差し出した手をぼんやりと見つめるだけで、
一向に立ちあがる気配のないアナベルに、上級生は訝しげな表情をする。

と、次の瞬間、その大きな目にじわっと涙が滲んでいることに気付いて、面喰ってしまった。



 「な…お、おい…どうしたんだよ?どっか痛むのか?」



転んだ時に怪我でもしたのかと慌てたが、パッと見そんな風でもない。

また、よくよく見ると、
その少女がすでに泣いていたかのように赤い目をして、顔色も悪いことに気付き、余計混乱した。

それに、あまりに少女は悲しげな顔をしていた。
見ている方が、思わず慌ててしまうような。



 (な、なんだ?俺が泣かせたわけじゃないよな?)



困り切った上級生は、とりあえず少女を立ち上がらせようと思った。

この時期、石畳の床の上に座りこんでいては、短時間でも風邪を引きかねない。

が、腕を掴んでいいものか分かりかね、
散々迷った挙句、結局先ほどのように手を差し出すしかなかった。



 「ほら、立てって。風邪引くだろ。怪我してないよな?」



促すように差し出した手を振ってみれば、
なんとか少女はぐすんと言いながらも、おずおずとその手を取ってくれた。



 「はい。すみません…あの、ありがとうございます。」


 「いや…。」



ようやく立ち上がった少女に、深々と頭を下げられて、上級生は困ってしまった。

変な奴だ。

しかし、相変わらずしおれた花の様な顔をしている少女に、つい気付けば口が開いていた。

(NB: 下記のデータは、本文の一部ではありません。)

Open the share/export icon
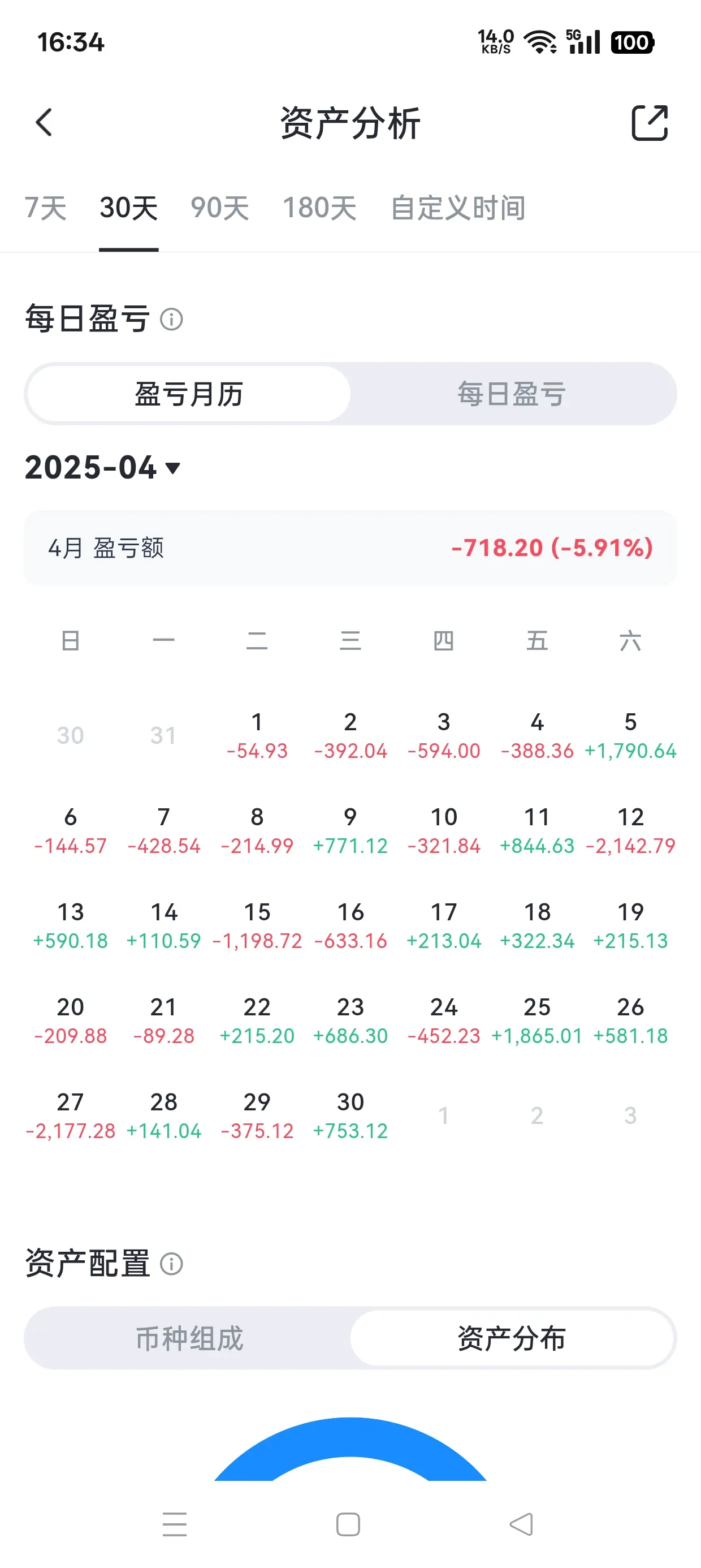The width and height of the screenshot is (701, 1568). pos(650,122)
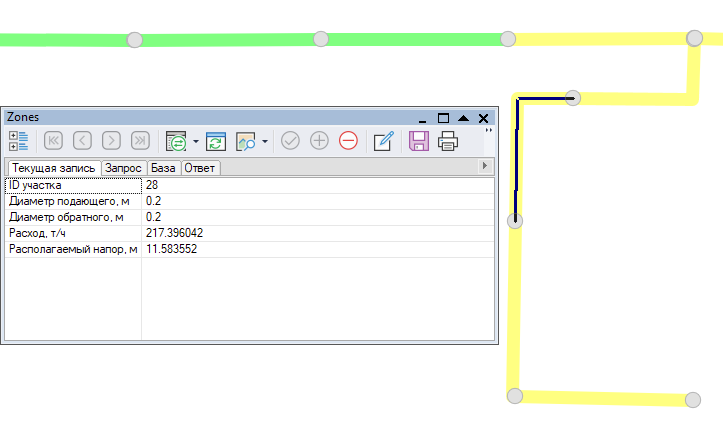Click the purple floppy disk save icon

coord(419,141)
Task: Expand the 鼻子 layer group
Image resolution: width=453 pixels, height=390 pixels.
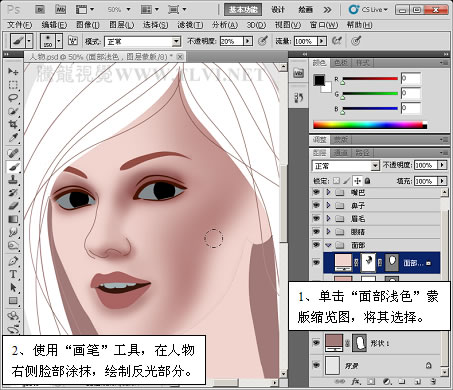Action: tap(328, 205)
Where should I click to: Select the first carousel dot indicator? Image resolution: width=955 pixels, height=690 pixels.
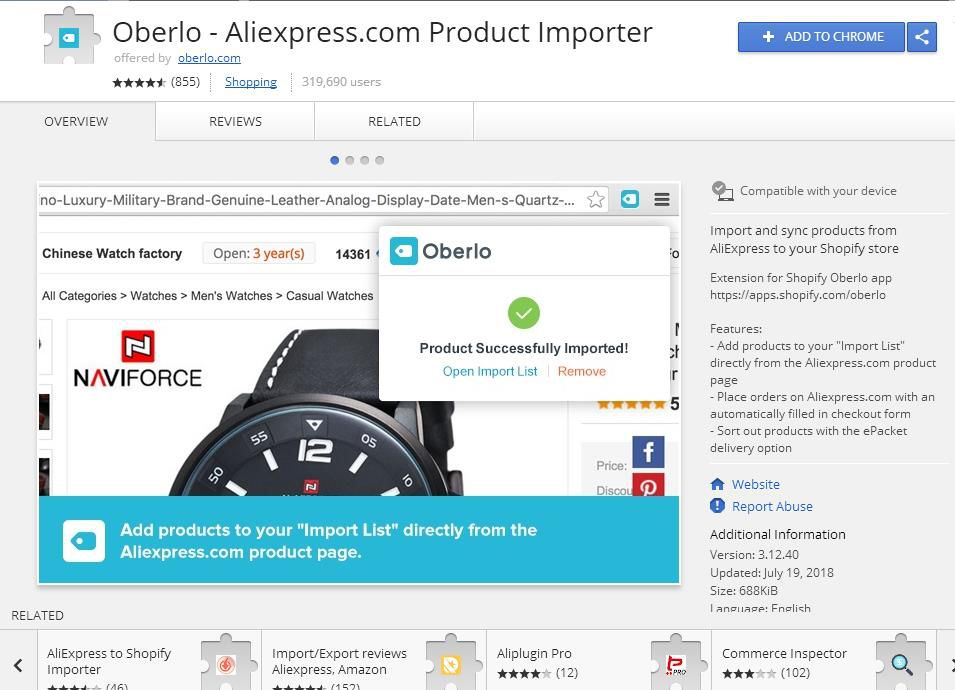[x=334, y=160]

 「あー…余計なお世話なんだろうけどな。なんかあったのか?なんなら、マクゴナガルのところにでも…。」



自分で言いながら、ただの通りすがりの、しかもグリフィンドール生に何を言っているのだと思ったのだが、
どうしても、この少女をこのまま放っておくとなると罪悪感が湧いてくる。

なぜかは、わからないが。


素気無く断られるかと思ったが、そこの言葉に少女は微かに微笑んで、ぐいぐいと目を拭った。



 「ありがとうございます。でも、あの、平気…です。ちょっと嫌なことがあっただけで…。」



そうは言っているものの、また目に涙が滲んできている。

これは全然平気そうではない。


上級生は困り切って、唸った。

自分は一体、どうするべきか。(というか、何ができるというのか。)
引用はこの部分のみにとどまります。